Mark de Clive Lowe - exponent of the broken beat scene, jazz pianist, remixer and collaborator - is by his own admission a “global citizen”. An Auckland-native, Mark has spent the last two decades in London and Los Angeles where he’s been part of various jazz and beat music collectives. In between, he has released his own work, and is currently back on home soil to promote his latest EP Mark de Clive Lowe: Live at The Blue Whale.
Yadana Saw sits down with him to explore his back story and the songs that have shaped his style. He also shared some of his musical influences with Nick Tipping for Inside Out.
Yusef was one of the greats to me. He had a unique voice on both sax and flute and his albums Eastern Sounds and Detroit are two great examples of him bringing whole different modalities to jazz, most notably from Eastern influences.
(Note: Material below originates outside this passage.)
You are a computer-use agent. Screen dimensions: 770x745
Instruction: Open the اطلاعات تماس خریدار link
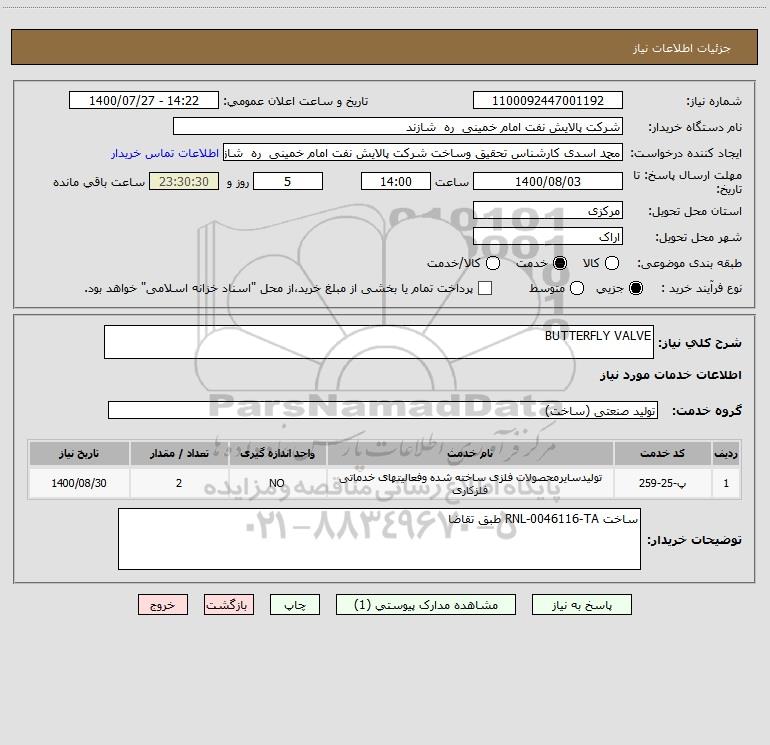pyautogui.click(x=165, y=153)
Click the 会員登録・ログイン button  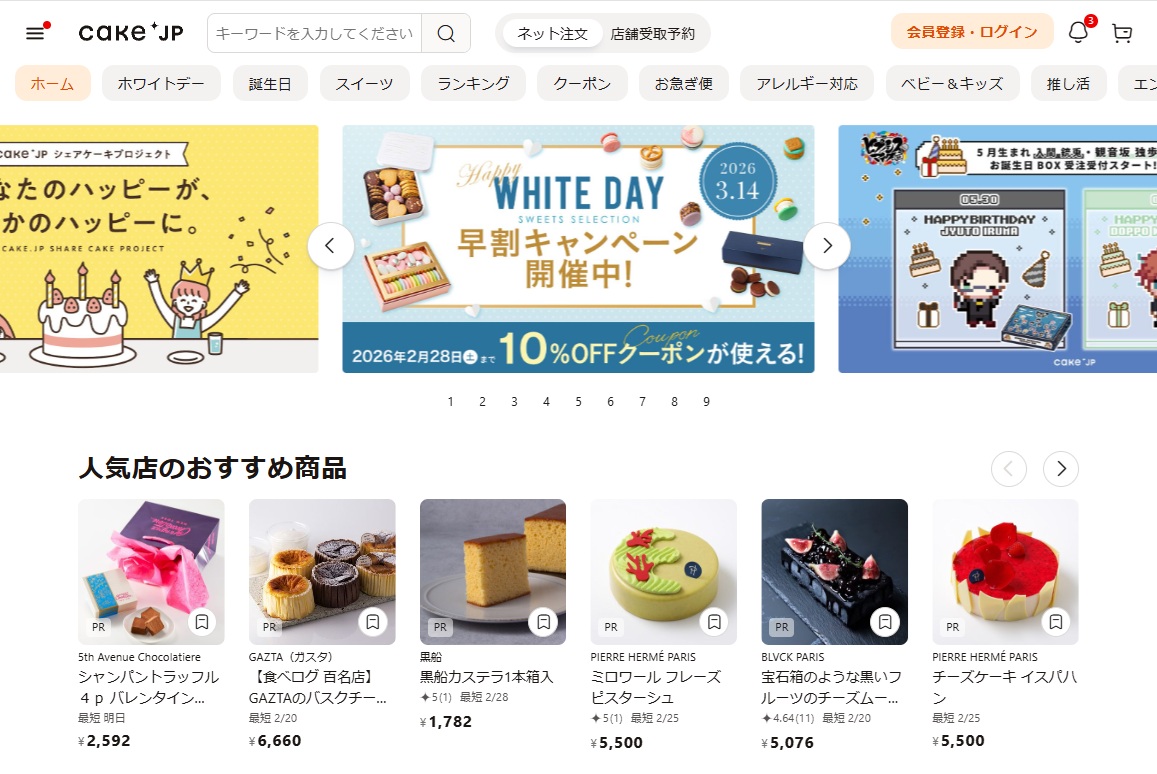(x=972, y=32)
Jamal is one of my biggest piano influences. His album The Awakening is, for me, one of the greatest piano trio albums ever made, and has also been the source for countless hip hop samples. Arrangement was always the huge thing with him along with his touch and utter funkiness.
Sun Ra is like the Grand Wizard, the Jedi mystic, the Yoda of them all. He brought an imagined vision to life in a key time in America’s civil rights struggle, and gave voice and inspiration to so many with his weird searching soundscapes. He always sounds like he’s having fun too. I love that - especially when a lot of jazz music can just get way too serious.
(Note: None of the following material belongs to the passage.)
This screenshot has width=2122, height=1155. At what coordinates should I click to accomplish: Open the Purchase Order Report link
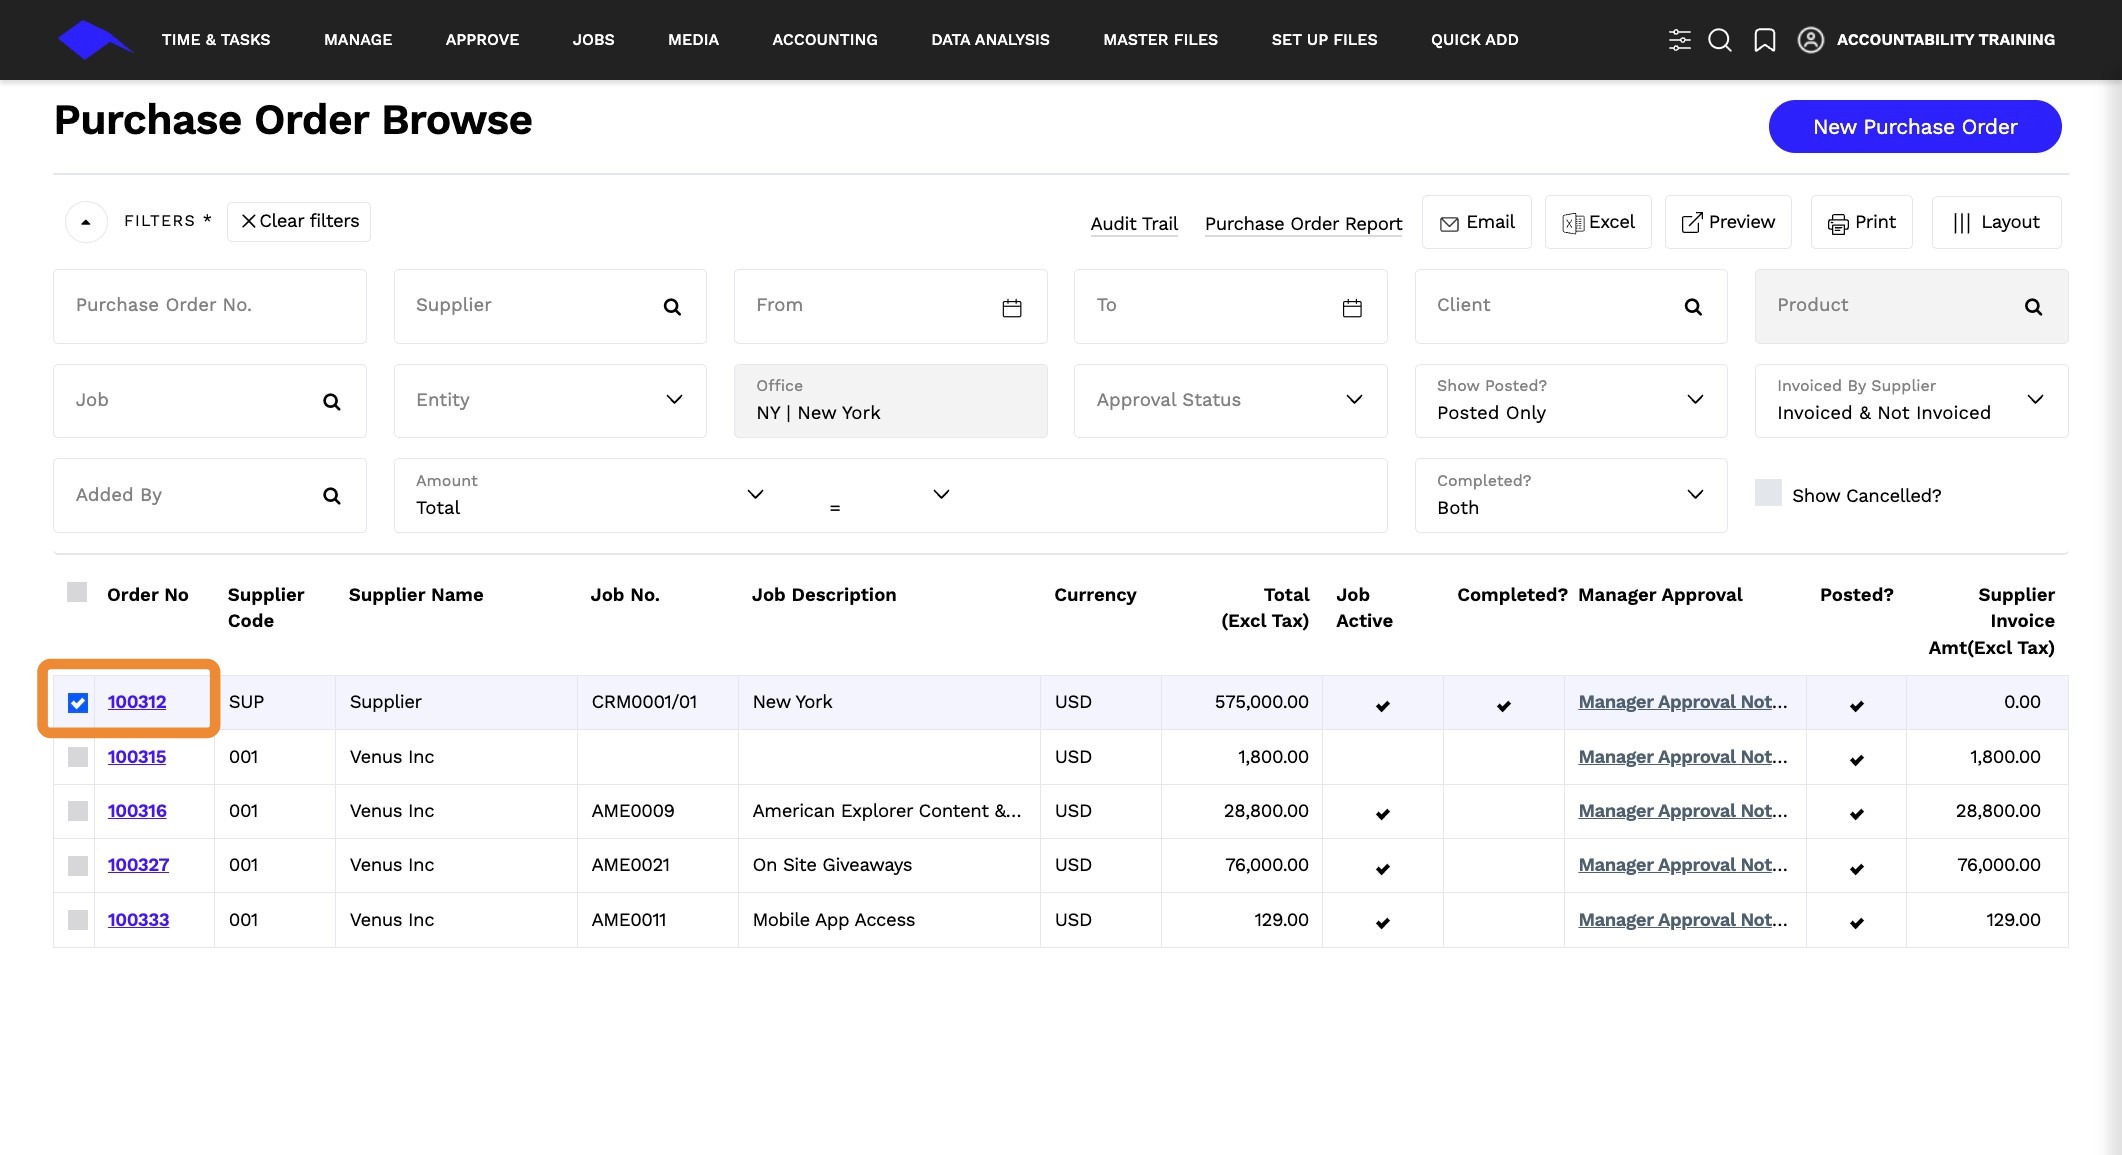(x=1303, y=224)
Dilla is one of my biggest inspirations as a beatmaker and sample-based producer. Not to sound like him so much as to appreciate his inspirations and aesthetic. He redefined what was possible with a drum machine and sampler bringing a real organic-ness to hip hop beats and production. I got to meet him a couple of times before he passed away which was a real honor and am close to a lot people who worked closely with him. He’s a Duke Ellington for our generation.
I’ve gotten to know some of D’Angelos collaborators well - Pino Palladino, James Poyser, Bilal, Questlove. That whole community is truly special and inspirational
Wynton’s album Black Codes literally changed my life when I heard it. It’s the baddest of the baddest jazz players of that generation - Branford Marsalis, Kenny Kirkland, Jeff Watts - playing balls-to-the-wall modern jazz, inspired by 60s Miles but taking that sound forward into their own generation. I just fell in love with how hip it sounds and how hard it swings and grooves.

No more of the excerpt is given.